En tant qu’idiome de critique, une variété de la pastorale repose sur l’idéalisation de la vie rurale ou d’un passé perdu, réel ou imaginaire. Mais il existe une autre version, plus oppositionnelle, de la pastorale qui interroge la vie de ceux qui se trouvent au milieu du tourbillon de la modernisation pour trouver un avenir implicite, un avenir qui parle aux angoisses et aux tensions du présent urbain. Comme le chapitre 7 l’explique en détail, Marx a passé la dernière décennie de sa vie dans une quête frénétique pour trouver de telles visions pastorales en étudiant les formes sociétales communistes des cultures non occidentales et prémodernes. Peut-être que ses réflexions feuerbachiennes de jeunesse sur l’aliénation contenaient déjà le germe d’une conception pastorale dans laquelle l’unité perdue entre la main et l’esprit pourrait enfin être restaurée, bien que dans une configuration technologique avancée. Dans les Manuscrits de Paris, il affirmait que « la science naturelle englobera avec le temps la science de l’homme, tout comme la science de l’homme englobera la science naturelle : il n’y aura qu’une seule science. » L’abolition du capital, cependant, cela n’implique pas nécessairement que le fossé entre les connaissances algorithmiques et traditionnelles sera comblé. Si une telle antithèse persiste, nous préviennent les philosophes de la technologie, elle assurera la continuation d’une société antagoniste – dont le telos n’est rien de moins qu’un anéantissement nucléaire. Pour Starosta, l’idée marxiste d’émancipation ne repose donc pas exclusivement sur la dé-subordination des les sciences naturelles aux exigences du mouvement aliéné de la propriété privée ; cela implique aussi fondamentalement la transformation de la nature même de la conscience scientifique.
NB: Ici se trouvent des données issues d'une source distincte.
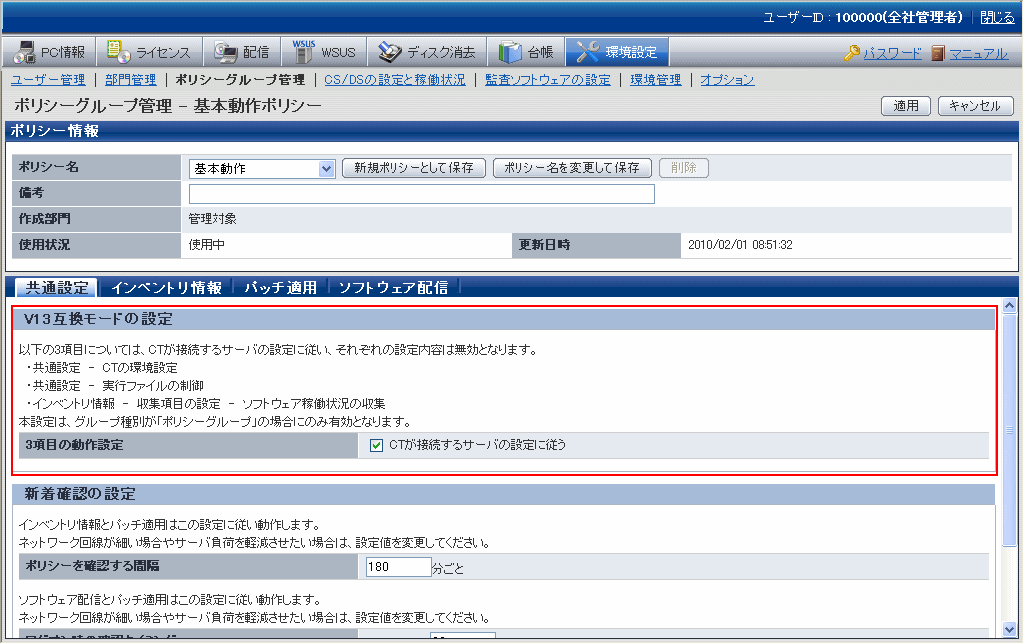Click 新規ポリシーとして保存 button

[x=414, y=168]
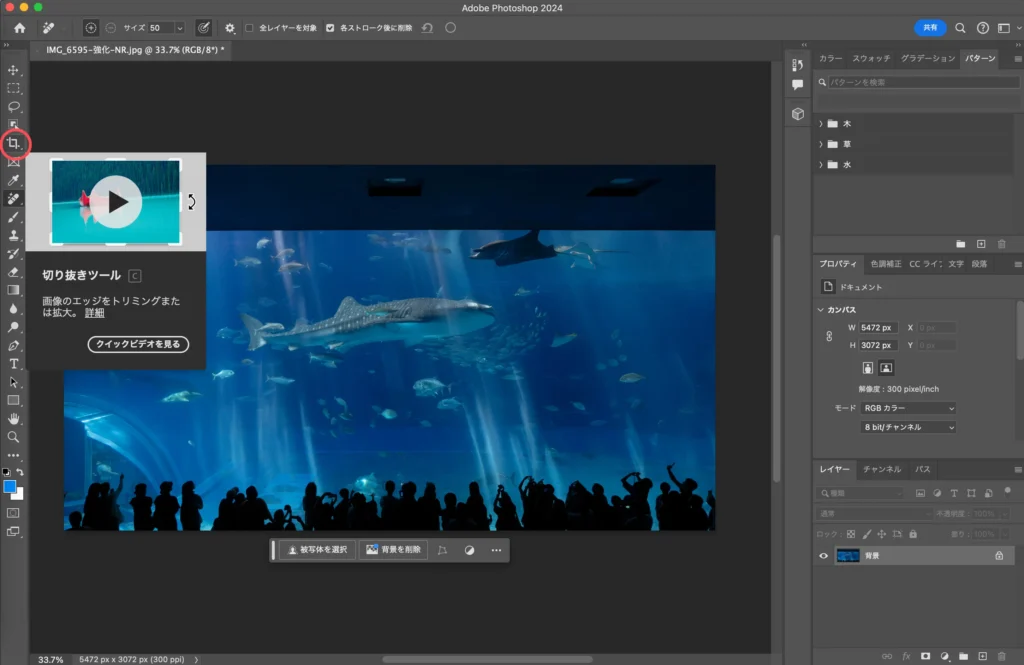Image resolution: width=1024 pixels, height=665 pixels.
Task: Select the Zoom tool in the toolbar
Action: click(14, 437)
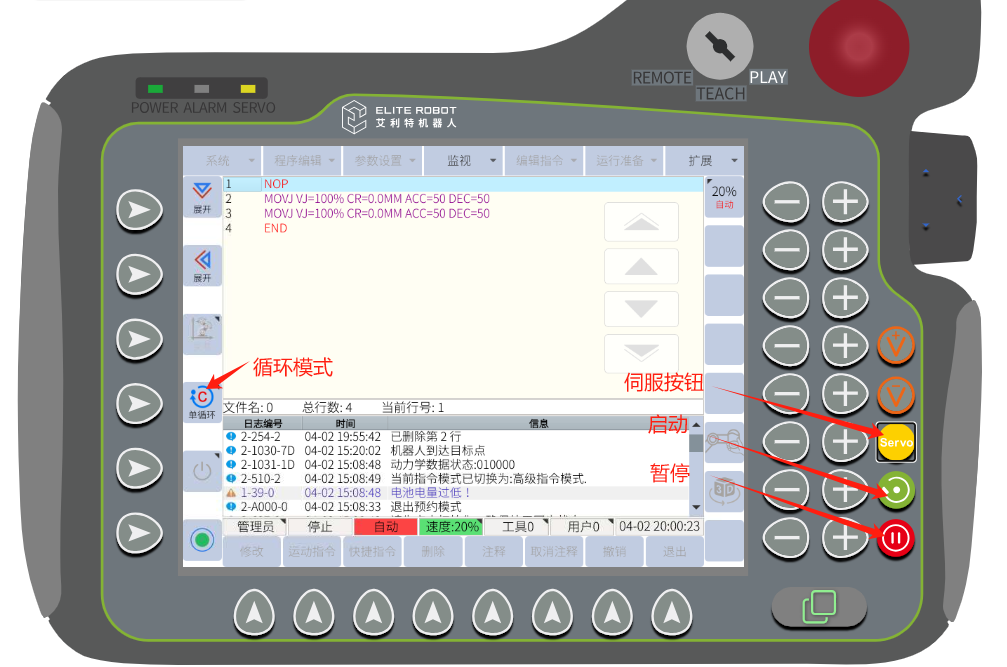
Task: Click the 20% 自动 speed button
Action: click(x=724, y=196)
En fait, la persistance de l’antithèse entre la science et la vie explique pourquoi les grandes expériences socialistes des XXe et XXIe siècles ont été dès le départ vouées à l’échec. Bien qu’elle constitue un premier pas nécessaire, la démocratisation radicale des forces de production n’est pas suffisante. Comme le dit McNally, le renversement dialectique ne signifie pas seulement la victoire politique des opprimés. Cela signifie également la déréification : restaurer l’objectivité sensuelle via la libération des choses et des personnes des circuits d’abstraction. Le fait que nos propres capacités collectives d’espèce nous aient été agressivement arrachées pour être inversées en attributs de machines de mort, d’appauvrissement et de destruction est horrible. Pourtant, comme le rappelle Walter Benjamin, chaque époque « non seulement rêve celle qui va suivre mais, en rêvant, précipite son éveil. Il porte sa fin en lui et la déploie. » Les monstrueux robots d’extraction qui engloutissent aujourd’hui les forêts, les terres arables, les rivières et les fonds marins pourraient être des images oniriques des paysages technologiques de demain, où les humains et les machines ne sont plus des masques de caractère. des forces extraterrestres mais travaillent pour le bien vivre de la société entière. La tâche qui nous attend est donc de dépasser ces formes mystiques et fétichistes, en réalisant les images oniriques du présent sur la voie de l’éveil collectif et historique du monde. Ceux qui luttent contre la mine planétaire font déjà des pas dans cette direction. Il est temps pour nous de les rencontrer, et pour eux de nous rencontrer.